Studio album by Joe Jackson
- Released: 3 October 1994
- Genre: Rock, pop, classical music
- Length: 47:39
- Label: Virgin
- Producer: Joe Jackson and Ed Royensdal

Joe Jackson chronology
| Laughter & Lust (1991) | Night Music (1994) | Joe Jackson - Greatest Hits (1997) |

= Night Music (Joe Jackson album) =

Night Music is the 12th studio album by Joe Jackson, released in 1994 on Virgin Records. The album did not chart. Soon after the album's release, Jackson moved to the Sony Classical label.

Professional ratings
Review scores
| Source | Rating |
| AllMusic | Star |
| Southtown Star | Star Half star |
| The Guardian | Star |

==Background==
After the release of his 1991 album Laughter & Lust, Jackson suffered from writer's block for two years. Although his record company, Virgin Records, were expecting him to continue writing contemporary pop material, Jackson decided he had to "go forward and do something fresh" musically, resulting in 1994's Night Music. He was also disappointed with the limited commercial success of Laughter & Lust in the United States.

In a 1997 interview with Billboard, Jackson called Night Music a "breakthrough" in his career after "retir[ing] from the pop mainstream". He described it as "sort of the introverted side of my more mature style". He told Cash Box in 1994, "[The whole album] is sort of a piece. I mean, you really do need to hear the whole thing, and you need to hear the whole thing a few times. And that is, to me, its strength. I'm trying to do something that's beautiful and genuine... that has some soul. I'm in a period of transition in my career where I'm trying to get people to think of me as a composer rather than a pop star."

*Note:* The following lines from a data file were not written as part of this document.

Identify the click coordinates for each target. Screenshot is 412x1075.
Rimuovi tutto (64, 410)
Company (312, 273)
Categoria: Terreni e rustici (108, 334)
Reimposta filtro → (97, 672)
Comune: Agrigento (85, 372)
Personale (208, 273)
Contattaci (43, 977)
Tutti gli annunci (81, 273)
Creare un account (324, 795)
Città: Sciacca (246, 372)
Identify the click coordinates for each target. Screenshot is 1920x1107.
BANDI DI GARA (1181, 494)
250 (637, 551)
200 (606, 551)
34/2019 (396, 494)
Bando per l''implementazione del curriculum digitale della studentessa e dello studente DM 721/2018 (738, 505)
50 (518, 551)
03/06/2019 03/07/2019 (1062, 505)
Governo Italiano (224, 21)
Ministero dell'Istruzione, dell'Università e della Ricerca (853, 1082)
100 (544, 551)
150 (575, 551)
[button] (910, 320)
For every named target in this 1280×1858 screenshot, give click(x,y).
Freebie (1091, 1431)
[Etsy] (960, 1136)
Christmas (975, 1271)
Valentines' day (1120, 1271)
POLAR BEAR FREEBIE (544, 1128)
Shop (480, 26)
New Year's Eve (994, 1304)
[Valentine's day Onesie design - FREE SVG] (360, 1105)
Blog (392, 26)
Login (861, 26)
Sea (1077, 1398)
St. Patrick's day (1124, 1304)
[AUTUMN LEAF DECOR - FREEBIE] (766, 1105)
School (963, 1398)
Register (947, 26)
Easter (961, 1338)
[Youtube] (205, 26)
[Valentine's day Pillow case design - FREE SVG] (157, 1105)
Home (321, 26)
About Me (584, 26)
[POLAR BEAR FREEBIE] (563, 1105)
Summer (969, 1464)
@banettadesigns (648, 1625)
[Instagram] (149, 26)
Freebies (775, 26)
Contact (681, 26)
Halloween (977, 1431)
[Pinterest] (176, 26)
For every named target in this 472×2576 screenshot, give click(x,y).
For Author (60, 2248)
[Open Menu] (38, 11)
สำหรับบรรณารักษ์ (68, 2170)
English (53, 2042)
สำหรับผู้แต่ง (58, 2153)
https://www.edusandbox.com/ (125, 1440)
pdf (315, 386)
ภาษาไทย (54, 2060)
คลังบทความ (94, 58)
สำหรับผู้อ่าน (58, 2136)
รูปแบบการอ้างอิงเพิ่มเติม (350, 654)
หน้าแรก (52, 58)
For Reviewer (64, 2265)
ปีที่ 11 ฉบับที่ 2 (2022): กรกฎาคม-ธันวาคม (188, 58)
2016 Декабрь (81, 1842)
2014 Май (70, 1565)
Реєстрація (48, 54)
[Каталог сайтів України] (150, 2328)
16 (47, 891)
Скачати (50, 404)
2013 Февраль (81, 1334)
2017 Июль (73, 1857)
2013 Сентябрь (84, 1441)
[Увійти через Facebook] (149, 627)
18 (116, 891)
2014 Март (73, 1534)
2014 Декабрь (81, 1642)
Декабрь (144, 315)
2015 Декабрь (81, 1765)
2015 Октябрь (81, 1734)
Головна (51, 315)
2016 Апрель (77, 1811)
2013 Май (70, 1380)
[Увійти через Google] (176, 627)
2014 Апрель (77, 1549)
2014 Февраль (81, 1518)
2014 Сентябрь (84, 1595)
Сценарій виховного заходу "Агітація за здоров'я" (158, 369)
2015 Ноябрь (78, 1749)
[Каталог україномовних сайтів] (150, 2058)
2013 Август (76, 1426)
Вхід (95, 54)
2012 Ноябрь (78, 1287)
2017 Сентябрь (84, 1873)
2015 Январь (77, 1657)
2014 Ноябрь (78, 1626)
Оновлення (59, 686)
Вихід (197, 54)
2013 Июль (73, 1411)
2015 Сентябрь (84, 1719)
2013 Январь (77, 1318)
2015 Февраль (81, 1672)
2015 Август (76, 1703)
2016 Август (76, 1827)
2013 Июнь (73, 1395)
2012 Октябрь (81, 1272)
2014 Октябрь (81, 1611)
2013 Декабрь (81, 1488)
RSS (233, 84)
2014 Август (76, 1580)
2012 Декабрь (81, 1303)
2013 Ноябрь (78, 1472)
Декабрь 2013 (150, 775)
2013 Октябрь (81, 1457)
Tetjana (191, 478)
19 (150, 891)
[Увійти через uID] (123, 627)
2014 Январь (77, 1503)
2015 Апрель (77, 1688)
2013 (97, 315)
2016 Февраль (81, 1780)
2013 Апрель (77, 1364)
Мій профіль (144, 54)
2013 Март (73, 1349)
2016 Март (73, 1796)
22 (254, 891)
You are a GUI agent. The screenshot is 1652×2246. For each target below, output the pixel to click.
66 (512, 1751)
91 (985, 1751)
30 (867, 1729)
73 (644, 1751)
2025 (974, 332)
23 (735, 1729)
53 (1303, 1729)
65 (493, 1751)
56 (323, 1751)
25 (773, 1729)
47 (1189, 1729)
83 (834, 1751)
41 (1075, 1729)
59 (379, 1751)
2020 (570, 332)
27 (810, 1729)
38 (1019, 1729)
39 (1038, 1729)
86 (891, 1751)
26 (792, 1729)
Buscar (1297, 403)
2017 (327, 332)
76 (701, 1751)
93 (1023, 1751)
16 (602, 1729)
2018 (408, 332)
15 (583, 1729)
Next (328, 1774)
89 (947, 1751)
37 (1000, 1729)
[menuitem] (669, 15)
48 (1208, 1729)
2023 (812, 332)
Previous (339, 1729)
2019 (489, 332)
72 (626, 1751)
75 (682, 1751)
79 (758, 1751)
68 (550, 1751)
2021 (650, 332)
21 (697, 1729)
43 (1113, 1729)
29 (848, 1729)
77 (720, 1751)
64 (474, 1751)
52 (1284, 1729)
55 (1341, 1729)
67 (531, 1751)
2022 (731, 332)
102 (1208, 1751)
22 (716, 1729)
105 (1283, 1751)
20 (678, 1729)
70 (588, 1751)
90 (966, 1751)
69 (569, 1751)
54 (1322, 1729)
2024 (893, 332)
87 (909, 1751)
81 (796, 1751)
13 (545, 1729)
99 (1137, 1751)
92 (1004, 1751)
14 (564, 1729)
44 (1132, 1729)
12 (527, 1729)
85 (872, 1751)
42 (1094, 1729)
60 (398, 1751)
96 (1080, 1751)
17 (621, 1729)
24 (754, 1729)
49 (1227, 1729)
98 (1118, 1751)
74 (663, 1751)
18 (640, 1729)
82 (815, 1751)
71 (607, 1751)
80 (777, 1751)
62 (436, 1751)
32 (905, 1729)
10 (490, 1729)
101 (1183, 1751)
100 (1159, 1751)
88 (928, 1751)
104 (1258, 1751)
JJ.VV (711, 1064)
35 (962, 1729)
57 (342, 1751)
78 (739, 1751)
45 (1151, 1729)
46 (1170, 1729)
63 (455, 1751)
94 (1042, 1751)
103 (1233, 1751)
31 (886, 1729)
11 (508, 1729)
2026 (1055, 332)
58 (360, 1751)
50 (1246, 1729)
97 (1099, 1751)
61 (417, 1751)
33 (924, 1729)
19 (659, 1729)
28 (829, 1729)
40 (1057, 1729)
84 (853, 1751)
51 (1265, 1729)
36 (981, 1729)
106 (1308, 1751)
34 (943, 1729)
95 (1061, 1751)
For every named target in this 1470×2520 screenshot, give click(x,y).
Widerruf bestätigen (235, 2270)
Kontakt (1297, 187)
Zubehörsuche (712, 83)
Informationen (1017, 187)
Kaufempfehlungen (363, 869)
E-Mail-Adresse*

"Ever After" was released as a promotional single in the Netherlands and Spain. Jackson attributed the record company's picking of the track down to it being "the closest thing to a sort of regular pop song on the record". Jackson has described "Flying" as about "being yourself and becoming free of one's expectations".

== Track listing ==
All songs written and arranged by Joe Jackson.

| No. | Title | Length |
|---|---|---|
| 1. | "Nocturne No. 1" | 4:01 |
| 2. | "Flying" | 2:48 |
| 3. | "Ever After" | 4:42 |
| 4. | "Nocturne No. 2" | 4:07 |
| 5. | "The Man Who Wrote Danny Boy" | 5:18 |
| 6. | "Nocturne No. 3" | 4:28 |
| 7. | "Lullaby" | 6:20 |
| 8. | "Only the Future" | 4:54 |
| 9. | "Nocturne No. 4" | 6:13 |
| 10. | "Sea of Secrets" | 5:28 |

== Personnel ==
Musicians
- Joe Jackson – vocals, acoustic piano, electric piano, organ, various synthesizers, samplers, computer sequencing, celesta, accordion, tom-toms, bells, vibraphone, cymbals, Salvation Army bass drum
- Ed Roynesdal – programming, sampling
- Jean Laurendeau – Ondes Martenot (1, 10)
- Graham Maby – bass guitar (8)
- Gary Burke – drums (3)
- Michael Morreale – trumpet (3)
- Dick Morgan – oboe (6, 10)
- Albert Regni – clarinet (7), bass clarinet (7)
- Tony Aiello – flute (8)
- Mary Rowell – viola (1, 5, 8, 9), violin (9)
- Mary Wootton – cello (9)
- Taylor Carpenter – special guest vocals (3)
- Máire Brennan – special guest vocals (5)
- Renée Fleming – special guest vocals (7)

Production
- Joe Jackson – arrangements, producer
- Ed Roynesdal – producer, engineer
- Carl Glanville – engineer
- Andy Grassi – engineer
- Ken Thomas – engineer
- Charles Harbutt – editing
- Ted Jensen – mastering at Sterling Sound (New York, NY)
- Tony Ungaro – production coordinator
- Len Peltier – art direction, design
- Chip Kidd – design
- Rex Sforza – design
- Robert Flynt – photography
- C. Winston Simone Management – management

==Charts==

Weekly chart performance for Night Music
| Chart (1995) | Peak position |
|---|---|
| Australian Albums (ARIA) | 180 |

== Covers ==
- Alice Lee covered "Sea Of Secrets" on the 2004 album Different for Girls: Women Artists and Female-Fronted Bands Cover Joe Jackson.